On February 18, a unique device arrived on the surface of Mars to assist in exploring the Red Planet. That would be NASA’s Ingenuity helicopter, designed to travel to places that rovers are unable to go. An article published last month at The Guardian noted the significance of Ingenuity: “If it succeeds, it will be humankind’s first powered, controlled flight on another planet.”
The space agency’s initial plans initially had Ingenuity scheduled to begin its mission by now. However, a test of the helicopter’s rotors ended prematurely due to what Space.com referred to as “an anomaly.” Specifically, the watchdog timer expired before the helicopter could take flight. This led NASA to delay the launch for a few days while they review the data.

§ What to do:
1. How would you render this sentence from the Ingenuity passage in Spanish: "That would be NASA’s Ingenuity helicopter, designed to travel to places that rovers are unable to go."
2. Could you pick up the passage on NASA's Ingenuity helicopter after its final sentence and carry it forward?
The rows after this are separate material, unconnected to the Ingenuity passage.

§ Information given:
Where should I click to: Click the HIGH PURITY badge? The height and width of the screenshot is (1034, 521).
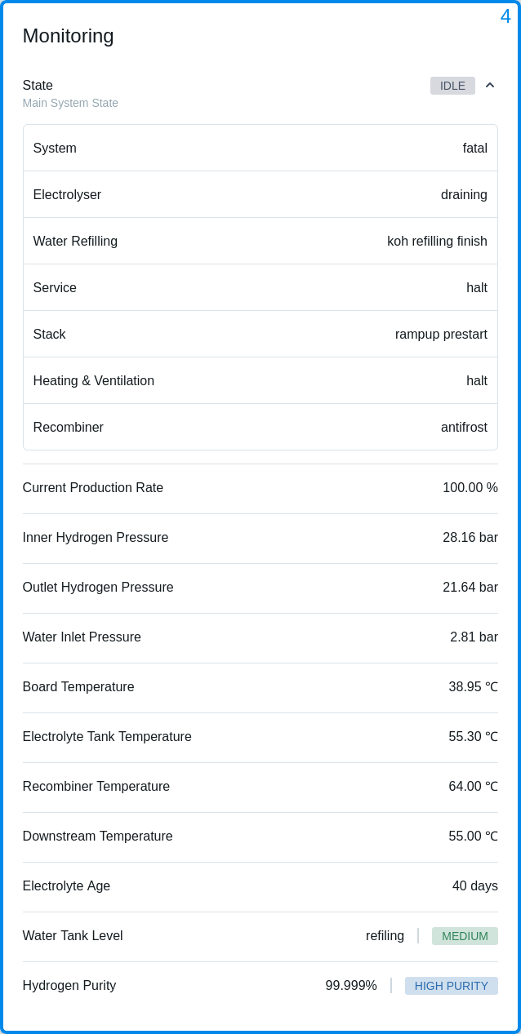[451, 986]
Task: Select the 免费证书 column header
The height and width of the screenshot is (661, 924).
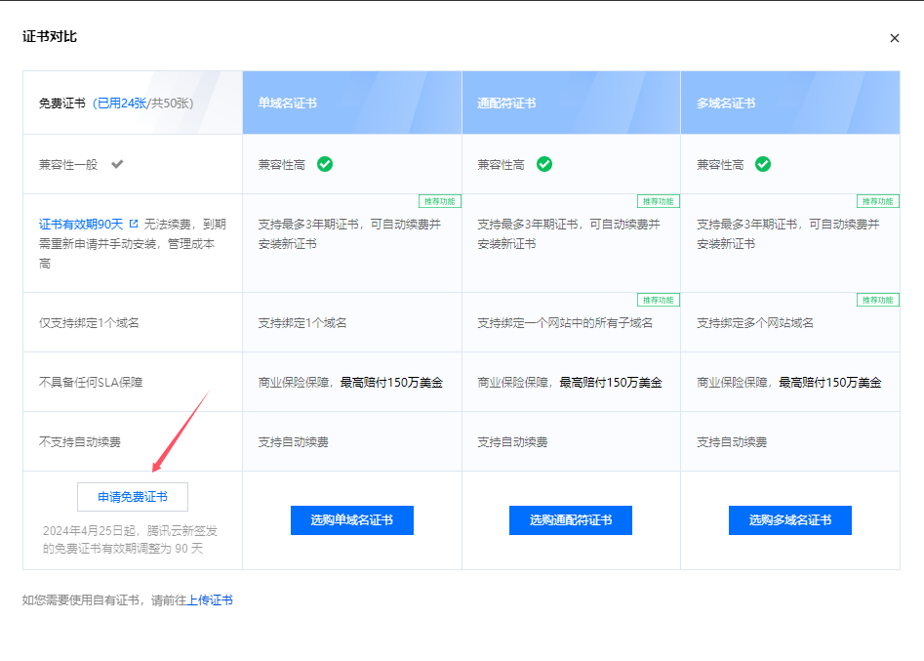Action: 62,103
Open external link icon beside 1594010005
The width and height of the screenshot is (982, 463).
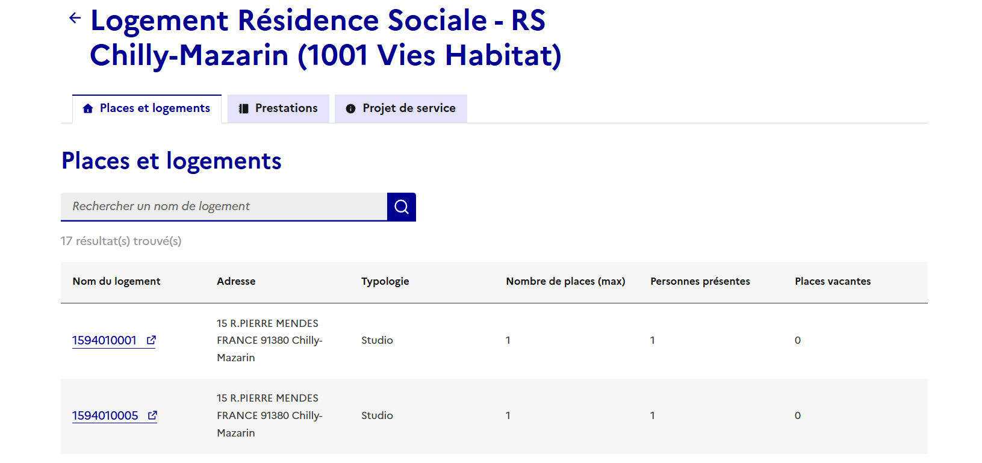click(x=152, y=415)
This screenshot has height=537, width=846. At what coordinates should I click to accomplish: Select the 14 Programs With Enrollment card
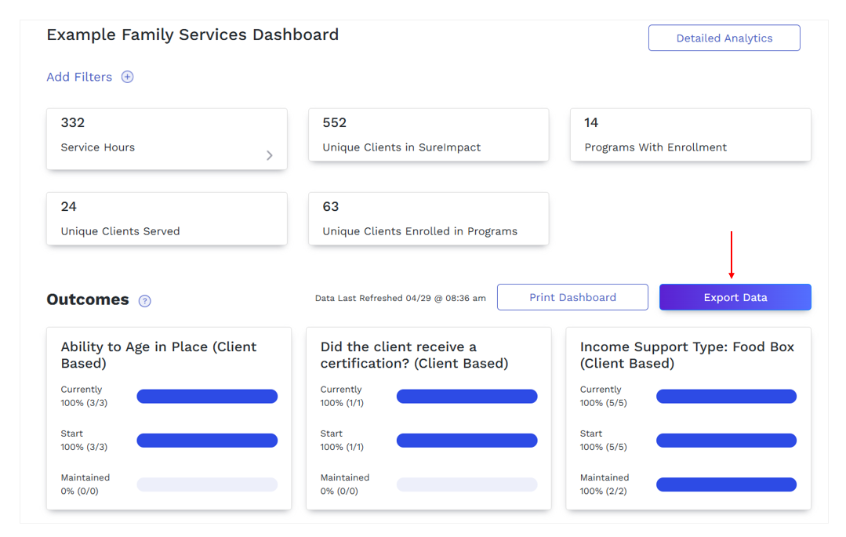690,134
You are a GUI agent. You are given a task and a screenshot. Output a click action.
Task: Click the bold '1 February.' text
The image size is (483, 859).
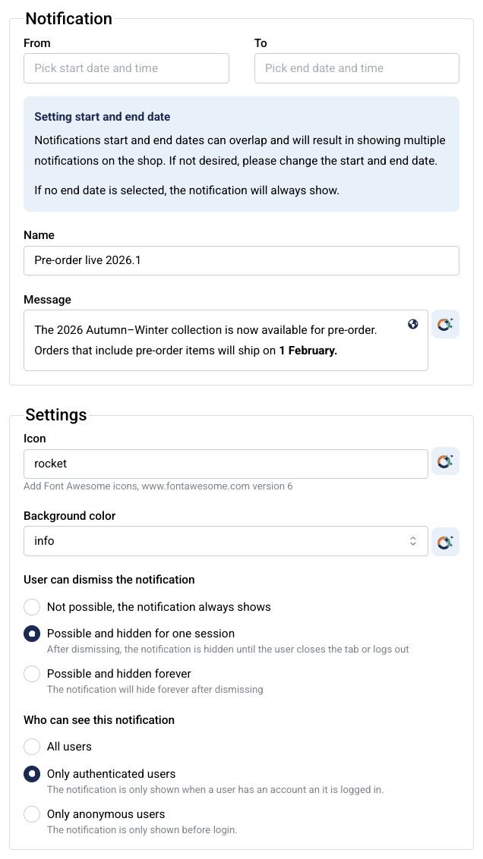coord(308,351)
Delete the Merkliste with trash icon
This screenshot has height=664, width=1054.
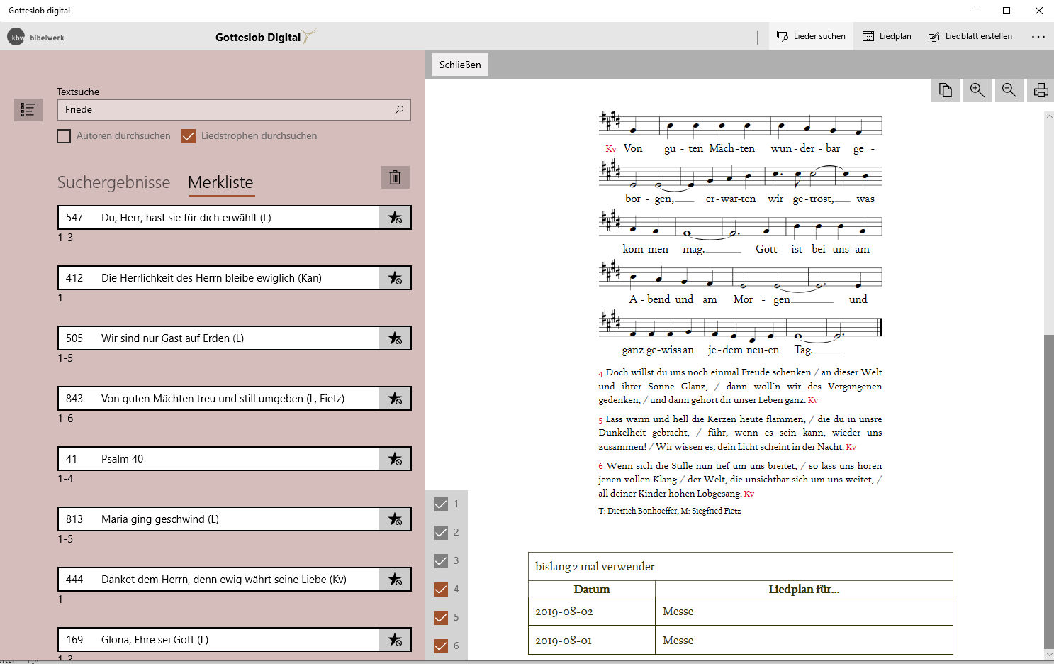[395, 177]
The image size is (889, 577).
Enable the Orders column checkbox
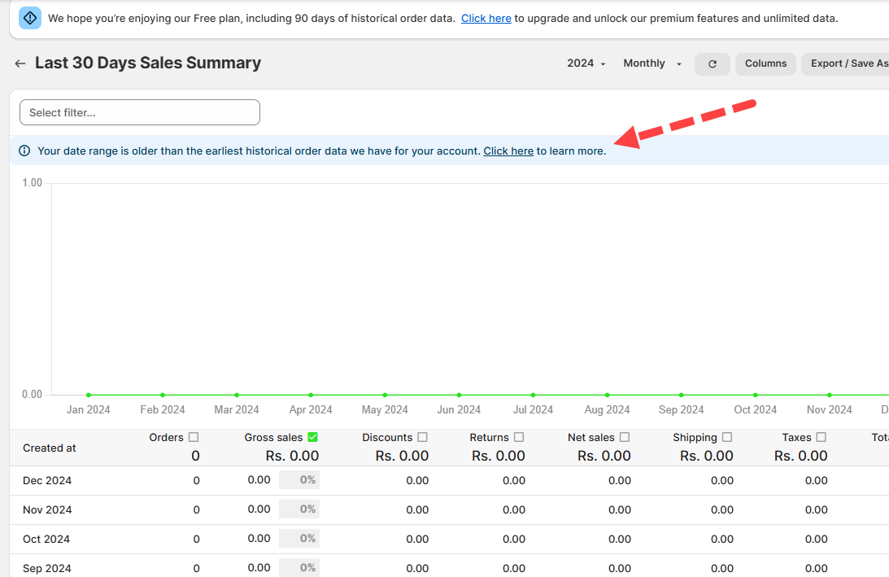[x=194, y=437]
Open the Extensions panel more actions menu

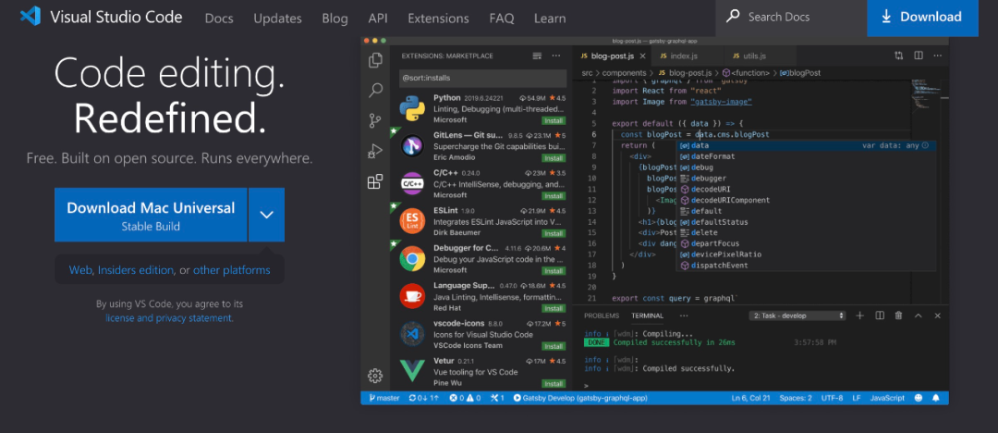[x=558, y=56]
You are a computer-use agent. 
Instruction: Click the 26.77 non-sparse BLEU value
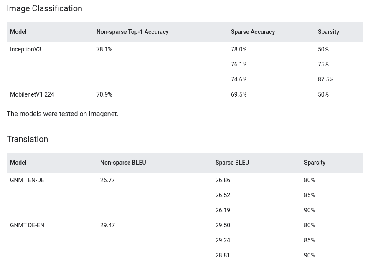107,180
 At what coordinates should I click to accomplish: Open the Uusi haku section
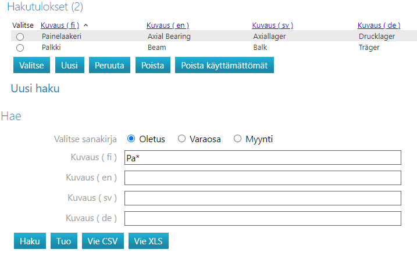[35, 89]
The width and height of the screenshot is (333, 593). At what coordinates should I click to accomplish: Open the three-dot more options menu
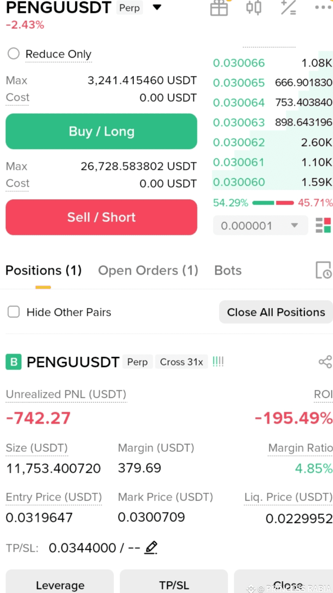coord(323,7)
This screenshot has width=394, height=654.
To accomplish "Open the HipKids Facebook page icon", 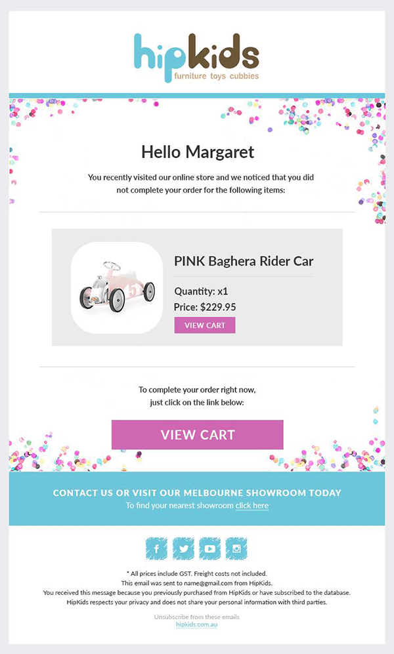I will click(x=156, y=548).
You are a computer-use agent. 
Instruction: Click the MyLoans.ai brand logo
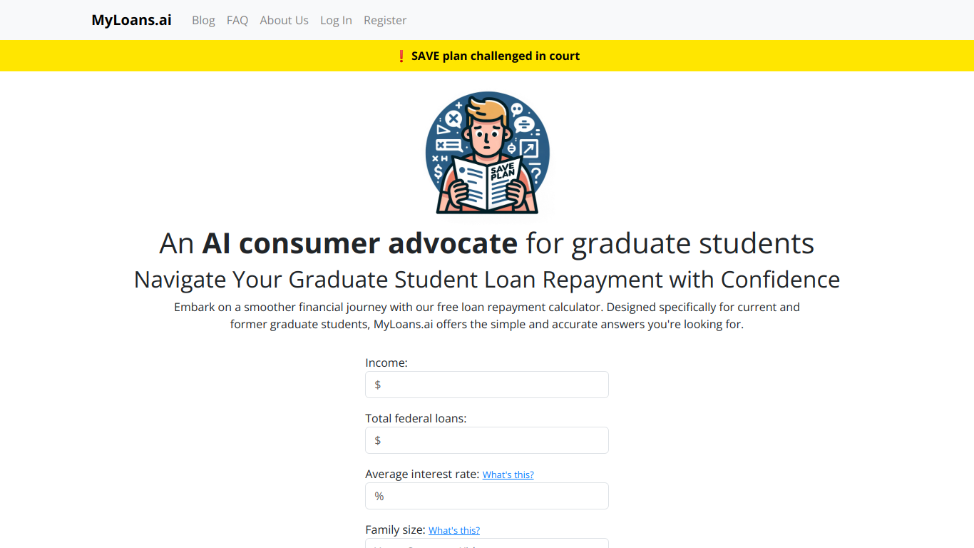pyautogui.click(x=131, y=20)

§ Task-by-task answers:
1. Se trata del helicóptero Ingenuity de la NASA, diseñado para viajar a lugares a los que los róveres no pueden llegar.

2.
“The watchdog timer oversees the command sequence and alerts the system to any potential issues. It helps the system stay safe by not proceeding if an issue is observed and worked as planned,” NASA said in a statement. “The helicopter team is reviewing telemetry to diagnose and understand the issue. Following that, they will reschedule the full-speed test.”
According to a report from The Guardian, Ingenuity is now slated to take to the (Martian) skies in the coming week — on Wednesday at the earliest. If all goes according to plan, it’ll be a landmark moment in humanity’s exploration of the solar system — a little later than expected.